During the following years, all of the kettles of the brewery were put out of use one by one. Since then, the premises of the Spatenbräu brewery have hosted a visitor museum, and no brewing of beer takes place there anymore. After the fusion with Löwenbräu, all beer production has taken place at the former brewhouse of Löwenbräu AG. Only the filling mechanism and the tanks to store the beer remain at the brewery. There have been no new investments since. The brewery is still contemplating moving to new brewery premises on the edge of the city. In 2008, InBev negotiated selling the Spaten-Löwenbräu group to the Radeberger Group owned by Dr. Oetker. During the new year between 2009 and 2010, it became known that the AB-InBev concern was taking closing down the Spatenbräu and Löwenbräu breweries into consideration. In October 2010, the brewery announced that it had postponed the plans to move into new premises inside the city into the future.

The logo of the brewery was designed by graphic artist Otto Hupp in 1884. In 1821, the brewery supported the acquisition of the first steam engine in Bavaria. The invention of the first steadily working chiller by Carl von Linde in 1873 was supported by the brewery.

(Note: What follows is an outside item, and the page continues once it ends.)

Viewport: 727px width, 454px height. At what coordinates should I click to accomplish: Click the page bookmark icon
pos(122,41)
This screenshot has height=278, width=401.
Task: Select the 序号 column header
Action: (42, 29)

Spaten has brewed a variety of beer including Lager, Oktoberfestbier, Optimator, Munchner Hell, Pils, Light, Alkoholfrie, Champagner-Weiße, Dunkel, Bock, Gold, Special Dark and MaiBock.

== Literature ==

- Wolfgang Behringer: Die Spaten-Brauerei 1397–1997. Die Geschichte eines Münchner Unternehmens vom Mittelalter bis zur Gegenwart. Piper, Munich 1997, ISBN 3-492-03600-7.
- Ingrid Haslinger. Kunde – Kaiser. Die Geschichte der ehemaligen k. u. k. Hoflieferanten. Schroll, Vienna 1996, ISBN 3-85202-129-4.
- Gabriel Sedlmayr: Spaten-Franziskaner-Bräu A.G., München. Länderdienst, Brilon Westfalen / Basel 1953 (= Internationale Industrie-Bibliothek volume 95, in German, English and French).
- Gabriel Sedlmayr: Spaten-Franziskaner-Bräu A.G., München: Seit 1397, Länderdienst, Berlin / Basel 1963 (= Internationale Industrie-Bibliothek, volume 164, in German, English and French).
- Gabriel Sedlmayr, Spaten-Franziskaner-Bräu (ed.): 600 Jahre Spaten München: 1397–1997. Jubiläums-Chronik, Spaten-Franziskaner-Bräu KGaA, Munich 1997.
- Fritz Sedlmayr: Die Geschichte der Spatenbrauerei und brauereigeschichtliche Beiträge 1807–1874. Volume I. Munich 1934 / Volume II. Nuremberg 1949.